By comparison, wine's words were kind and benign: "meals," "women," "sophistication," and "special" characterized wine drinking, as did "feelings of romance and/or sexiness."
Wine and beer, these are different worlds, surely. Separate. And not entirely equal.
How do I know? Would advertising lie?
By age 12, even the most casual sports fan has the beer drinker's bio down pat. TV tells us he is male, youthful, slothful, and slobbish, often proudly unsophisticated, and stridently inept at attracting (and keeping around) females, preferring to hang out with his dumb guy friends drinking beers and fighting over the last slice of cold pizza.
Wine is for snobs. Beer is for slobs.
Of course, this portrayal of beer drinkers as buffoonish losers-in-love is no accident. It is, in fact, a stroke of marketing genius. After all, a quiet, romantic setting would suggest wine, not beer, as the more appropriately paired beverage. As we learn from these helpful beer commercials, a woman would only come between a man and his cold brew. Like a genetic trigger, the sight of a sweating bottle of beer is meant to trump even the sexual impulse, luring the man toward it, saucer-eyed and salivating.
Meanwhile, the booze news from Denmark is no better for beer bingers. A Danish study found beer drinking is "significantly associated with a higher prevalence of risk drinking, smoking, and illicit drug use." Wine drinking, on the other hand, is "significantly associated with higher IQ, higher parental educational level and higher socioeconomic status." The study also found wine drinkers to be less neurotic, less anxious, less depressed, and to suffer from fewer psychotic thoughts and delusions. The authors concluded wine drinking was indicative of "optimal social, cognitive, and personality development."

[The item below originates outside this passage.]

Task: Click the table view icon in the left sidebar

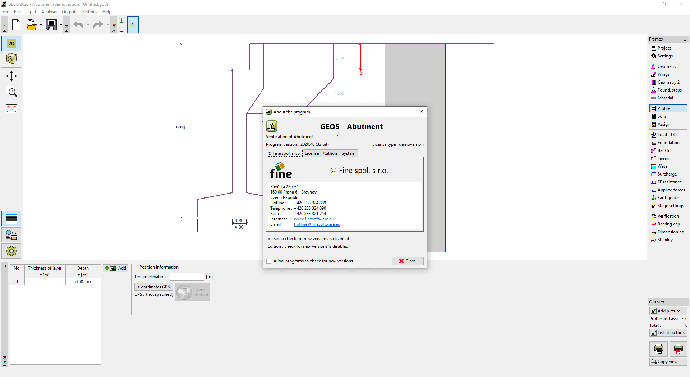Action: (x=11, y=218)
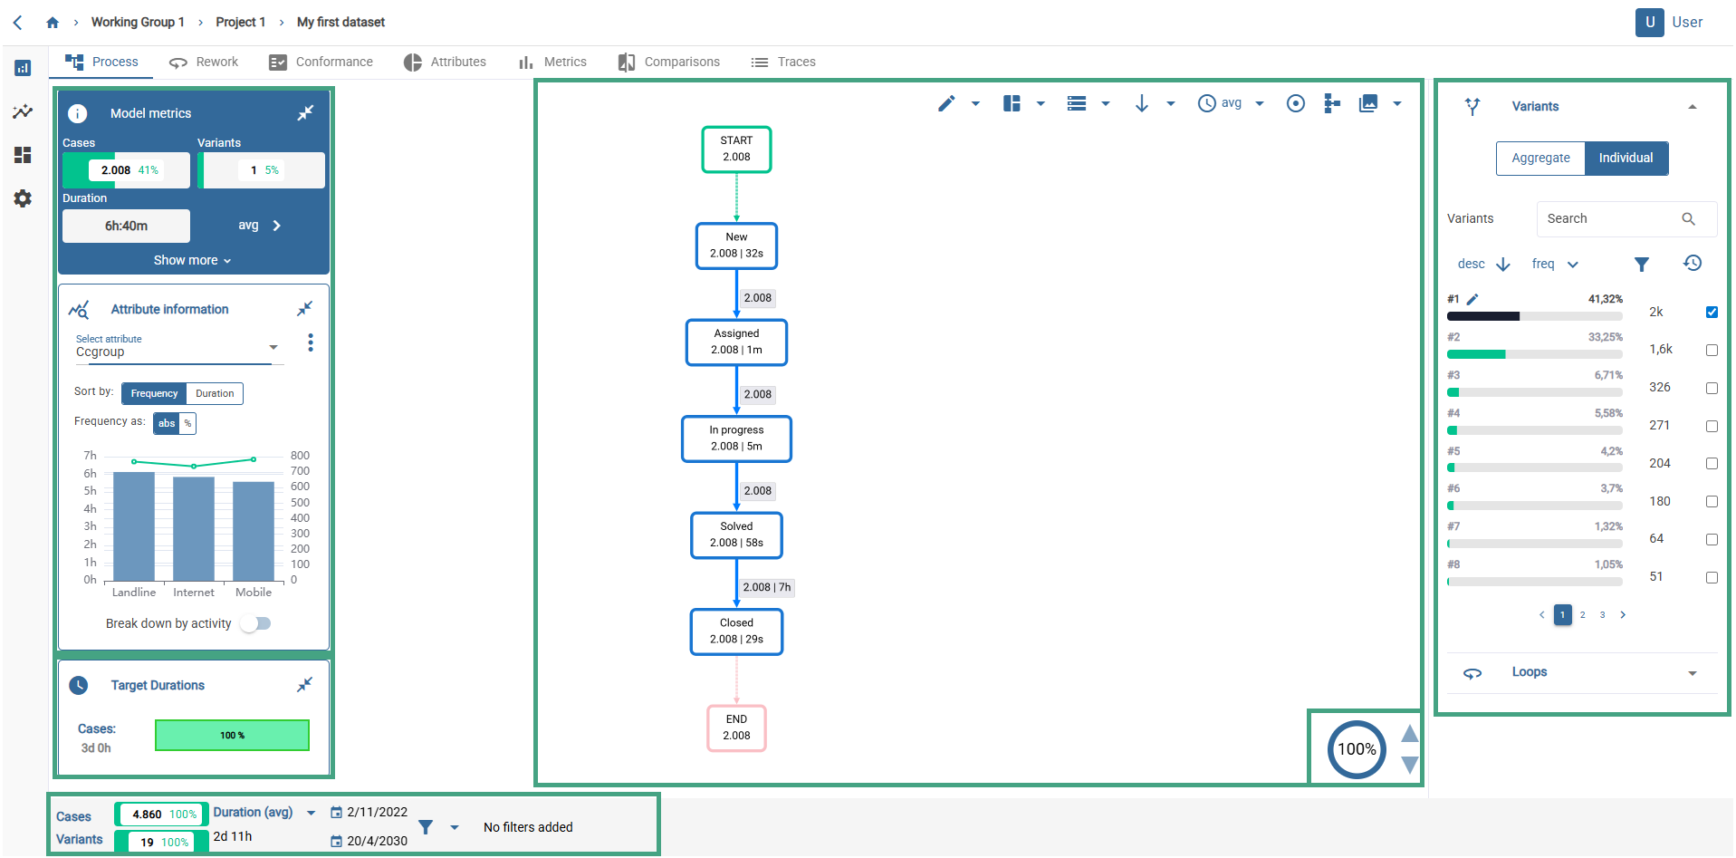The height and width of the screenshot is (858, 1736).
Task: Enable the Break down by activity toggle
Action: pos(255,623)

Of course, wine drinking makes you smarter and more emotionally stable in much the same way tall trees on the Olympic Peninsula cause rain.
Still, there's something to be said for the healthy way we drink wine. For one thing, we tend to sip wine with dinner, rather than, say, standing at a bar distracted by sports on the TV. And that is, at least in part, why wine is more healthy than other alcoholic drinks: food slows the absorption of alcohol into the bloodstream, and the liver and brain get a gradual dose rather than a rock 'em, sock 'em pounding.
Of course, drinking for health is one thing; for happiness, quite another. And for most, the best part of drinking wine has nothing to do with improving health--health benefits are just an incredibly serendipitous side effect. For us, that bit of wine shared at dinner with friends or family represents the best part of the day.
It is at the table when we can enjoy the wine for its own sake, appreciating the way it complements the flavors of food, and vice versa; the way it sparks conversation; and the way that wine tingles the senses, warms the body and "gladdens the heart." Surely these are the most beneficent benefits of all.